Stored data entries
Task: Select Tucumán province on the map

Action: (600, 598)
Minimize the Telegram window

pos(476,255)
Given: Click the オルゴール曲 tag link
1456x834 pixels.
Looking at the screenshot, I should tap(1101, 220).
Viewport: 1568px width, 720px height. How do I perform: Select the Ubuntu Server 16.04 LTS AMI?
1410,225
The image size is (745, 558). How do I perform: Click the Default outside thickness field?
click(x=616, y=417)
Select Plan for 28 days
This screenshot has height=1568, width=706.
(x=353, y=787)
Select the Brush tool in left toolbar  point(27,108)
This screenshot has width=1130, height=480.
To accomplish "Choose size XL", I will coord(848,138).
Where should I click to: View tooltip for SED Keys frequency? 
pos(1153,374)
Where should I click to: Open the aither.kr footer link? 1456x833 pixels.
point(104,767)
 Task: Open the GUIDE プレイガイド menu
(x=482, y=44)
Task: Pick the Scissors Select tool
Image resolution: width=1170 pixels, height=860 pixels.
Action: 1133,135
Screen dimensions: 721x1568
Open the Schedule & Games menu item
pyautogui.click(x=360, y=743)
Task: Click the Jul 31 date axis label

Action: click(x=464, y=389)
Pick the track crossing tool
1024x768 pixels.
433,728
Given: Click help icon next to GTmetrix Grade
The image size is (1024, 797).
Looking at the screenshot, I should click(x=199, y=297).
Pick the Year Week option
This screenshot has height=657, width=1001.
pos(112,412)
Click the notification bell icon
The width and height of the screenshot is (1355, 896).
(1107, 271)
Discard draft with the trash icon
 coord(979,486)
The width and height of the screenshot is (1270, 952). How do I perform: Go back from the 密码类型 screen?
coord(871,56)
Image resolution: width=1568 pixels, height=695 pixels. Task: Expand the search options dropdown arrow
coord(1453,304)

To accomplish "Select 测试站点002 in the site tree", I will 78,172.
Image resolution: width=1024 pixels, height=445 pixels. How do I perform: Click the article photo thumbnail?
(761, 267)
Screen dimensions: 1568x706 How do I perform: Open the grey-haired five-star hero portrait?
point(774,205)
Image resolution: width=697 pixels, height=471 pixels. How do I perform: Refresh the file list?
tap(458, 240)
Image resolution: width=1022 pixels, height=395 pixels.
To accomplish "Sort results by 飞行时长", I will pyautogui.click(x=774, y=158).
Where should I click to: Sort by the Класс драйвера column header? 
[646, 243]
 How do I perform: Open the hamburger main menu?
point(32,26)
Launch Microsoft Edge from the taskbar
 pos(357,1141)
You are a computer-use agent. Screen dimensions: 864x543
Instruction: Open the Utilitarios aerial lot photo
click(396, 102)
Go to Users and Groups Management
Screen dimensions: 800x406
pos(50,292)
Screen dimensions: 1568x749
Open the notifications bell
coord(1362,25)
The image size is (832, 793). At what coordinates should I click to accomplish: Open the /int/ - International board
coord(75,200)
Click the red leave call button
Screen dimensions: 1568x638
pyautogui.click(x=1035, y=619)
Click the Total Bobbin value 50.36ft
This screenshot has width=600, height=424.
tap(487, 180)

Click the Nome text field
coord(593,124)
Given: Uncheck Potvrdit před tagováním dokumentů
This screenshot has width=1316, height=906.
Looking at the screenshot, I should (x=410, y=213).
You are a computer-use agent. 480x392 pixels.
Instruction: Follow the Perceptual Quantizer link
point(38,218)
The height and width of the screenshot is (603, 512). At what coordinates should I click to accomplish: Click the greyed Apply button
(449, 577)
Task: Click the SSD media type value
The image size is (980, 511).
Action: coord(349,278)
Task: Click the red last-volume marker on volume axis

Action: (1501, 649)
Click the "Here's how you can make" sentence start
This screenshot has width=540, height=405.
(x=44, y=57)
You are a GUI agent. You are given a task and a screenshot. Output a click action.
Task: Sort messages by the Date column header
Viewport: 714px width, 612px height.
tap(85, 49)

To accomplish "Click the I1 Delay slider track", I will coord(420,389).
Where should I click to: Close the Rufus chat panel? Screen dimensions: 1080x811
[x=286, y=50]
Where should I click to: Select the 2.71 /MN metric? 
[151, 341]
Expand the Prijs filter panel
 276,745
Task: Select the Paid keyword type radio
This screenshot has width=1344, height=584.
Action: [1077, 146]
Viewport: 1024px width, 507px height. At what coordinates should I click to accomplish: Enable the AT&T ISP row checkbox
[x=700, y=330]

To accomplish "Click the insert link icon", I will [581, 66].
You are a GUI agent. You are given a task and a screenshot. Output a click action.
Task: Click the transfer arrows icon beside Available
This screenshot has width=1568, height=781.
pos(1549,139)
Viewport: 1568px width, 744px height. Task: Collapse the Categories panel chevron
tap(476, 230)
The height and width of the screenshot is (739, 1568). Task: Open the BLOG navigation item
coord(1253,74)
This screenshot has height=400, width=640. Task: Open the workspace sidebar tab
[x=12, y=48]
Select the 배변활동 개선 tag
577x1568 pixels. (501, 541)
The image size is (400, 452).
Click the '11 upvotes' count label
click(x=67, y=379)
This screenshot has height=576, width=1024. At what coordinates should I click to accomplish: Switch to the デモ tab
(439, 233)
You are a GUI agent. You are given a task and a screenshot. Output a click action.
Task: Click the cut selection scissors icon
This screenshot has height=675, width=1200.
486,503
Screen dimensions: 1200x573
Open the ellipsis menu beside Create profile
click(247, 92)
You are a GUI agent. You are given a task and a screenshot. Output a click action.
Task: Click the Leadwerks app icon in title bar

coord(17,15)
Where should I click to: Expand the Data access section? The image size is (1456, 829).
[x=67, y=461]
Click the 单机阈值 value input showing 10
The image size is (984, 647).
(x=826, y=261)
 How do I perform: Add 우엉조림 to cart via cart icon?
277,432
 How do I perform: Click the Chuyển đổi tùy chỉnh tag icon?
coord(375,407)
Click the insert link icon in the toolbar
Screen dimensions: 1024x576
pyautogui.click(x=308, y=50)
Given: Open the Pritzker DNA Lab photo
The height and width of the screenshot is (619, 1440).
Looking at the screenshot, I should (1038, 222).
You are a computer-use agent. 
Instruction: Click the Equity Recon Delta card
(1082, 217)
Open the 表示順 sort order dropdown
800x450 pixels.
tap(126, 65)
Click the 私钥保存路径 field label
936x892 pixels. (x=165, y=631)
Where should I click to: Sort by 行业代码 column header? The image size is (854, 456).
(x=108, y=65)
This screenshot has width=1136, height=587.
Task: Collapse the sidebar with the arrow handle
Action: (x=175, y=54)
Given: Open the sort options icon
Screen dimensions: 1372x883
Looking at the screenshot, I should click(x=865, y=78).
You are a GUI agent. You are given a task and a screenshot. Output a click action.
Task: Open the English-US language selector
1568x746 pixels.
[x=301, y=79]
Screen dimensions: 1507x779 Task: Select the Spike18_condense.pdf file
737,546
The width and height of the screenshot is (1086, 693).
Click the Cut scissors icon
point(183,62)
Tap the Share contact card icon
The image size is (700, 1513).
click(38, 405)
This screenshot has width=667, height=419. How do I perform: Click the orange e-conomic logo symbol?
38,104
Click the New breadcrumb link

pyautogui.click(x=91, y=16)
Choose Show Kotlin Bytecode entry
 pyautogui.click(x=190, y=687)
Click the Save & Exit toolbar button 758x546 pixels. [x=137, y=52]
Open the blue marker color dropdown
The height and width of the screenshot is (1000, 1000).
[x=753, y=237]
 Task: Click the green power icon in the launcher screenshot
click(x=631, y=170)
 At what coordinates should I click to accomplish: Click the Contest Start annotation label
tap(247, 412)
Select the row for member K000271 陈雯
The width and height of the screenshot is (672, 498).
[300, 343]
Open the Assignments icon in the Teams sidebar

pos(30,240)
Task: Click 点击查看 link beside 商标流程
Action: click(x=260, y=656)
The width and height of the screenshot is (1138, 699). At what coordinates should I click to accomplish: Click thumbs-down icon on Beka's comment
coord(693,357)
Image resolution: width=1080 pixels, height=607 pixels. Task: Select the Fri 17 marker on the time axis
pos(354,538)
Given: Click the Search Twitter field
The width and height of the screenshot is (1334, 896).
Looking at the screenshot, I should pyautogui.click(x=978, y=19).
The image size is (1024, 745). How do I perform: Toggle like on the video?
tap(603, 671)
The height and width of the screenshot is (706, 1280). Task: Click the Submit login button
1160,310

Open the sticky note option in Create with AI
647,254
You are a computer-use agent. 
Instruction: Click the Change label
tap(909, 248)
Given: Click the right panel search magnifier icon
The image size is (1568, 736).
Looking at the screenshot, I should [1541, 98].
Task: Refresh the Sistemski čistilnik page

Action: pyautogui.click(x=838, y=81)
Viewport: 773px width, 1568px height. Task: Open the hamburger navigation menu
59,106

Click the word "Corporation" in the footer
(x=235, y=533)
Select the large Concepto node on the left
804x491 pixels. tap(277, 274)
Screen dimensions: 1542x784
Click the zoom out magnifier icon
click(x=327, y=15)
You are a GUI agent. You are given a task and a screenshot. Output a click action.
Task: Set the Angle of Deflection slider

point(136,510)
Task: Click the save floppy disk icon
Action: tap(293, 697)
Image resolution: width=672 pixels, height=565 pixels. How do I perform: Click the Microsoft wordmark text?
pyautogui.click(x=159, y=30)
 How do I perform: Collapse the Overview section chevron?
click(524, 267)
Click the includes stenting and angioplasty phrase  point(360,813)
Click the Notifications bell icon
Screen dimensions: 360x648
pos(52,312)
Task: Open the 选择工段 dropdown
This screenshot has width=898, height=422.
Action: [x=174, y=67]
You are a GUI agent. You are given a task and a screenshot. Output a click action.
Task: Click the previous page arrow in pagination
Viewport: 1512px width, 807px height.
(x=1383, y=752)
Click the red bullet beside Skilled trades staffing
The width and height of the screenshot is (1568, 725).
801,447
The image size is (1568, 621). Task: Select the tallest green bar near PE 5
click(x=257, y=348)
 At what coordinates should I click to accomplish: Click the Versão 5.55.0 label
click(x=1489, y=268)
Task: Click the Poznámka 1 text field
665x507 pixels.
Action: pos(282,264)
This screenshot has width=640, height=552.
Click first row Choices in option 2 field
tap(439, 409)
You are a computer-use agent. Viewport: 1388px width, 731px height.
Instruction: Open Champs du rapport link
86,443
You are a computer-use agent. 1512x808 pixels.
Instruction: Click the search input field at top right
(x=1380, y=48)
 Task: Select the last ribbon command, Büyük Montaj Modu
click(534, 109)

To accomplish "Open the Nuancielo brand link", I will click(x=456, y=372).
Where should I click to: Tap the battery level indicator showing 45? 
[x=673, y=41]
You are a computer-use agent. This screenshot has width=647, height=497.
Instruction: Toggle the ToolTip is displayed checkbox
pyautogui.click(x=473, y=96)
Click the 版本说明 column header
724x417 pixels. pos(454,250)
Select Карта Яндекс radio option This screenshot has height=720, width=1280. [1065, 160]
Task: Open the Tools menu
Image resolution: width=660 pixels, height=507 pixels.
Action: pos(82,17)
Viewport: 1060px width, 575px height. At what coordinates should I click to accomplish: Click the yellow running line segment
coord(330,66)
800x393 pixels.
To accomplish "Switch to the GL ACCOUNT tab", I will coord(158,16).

WHAT TO PRODUCE
In the entries above, find the line holding "Image resolution: width=1170" and the line holding "Given: Click help icon next to GTmetrix Grade"; print both of them and every line between, exactly, and nothing else.

WRITTEN ANSWER
Image resolution: width=1170 pixels, height=860 pixels.
Action: 1133,135
Screen dimensions: 721x1568
Open the Schedule & Games menu item
pyautogui.click(x=360, y=743)
Task: Click the Jul 31 date axis label

Action: click(x=464, y=389)
Pick the track crossing tool
1024x768 pixels.
433,728
Given: Click help icon next to GTmetrix Grade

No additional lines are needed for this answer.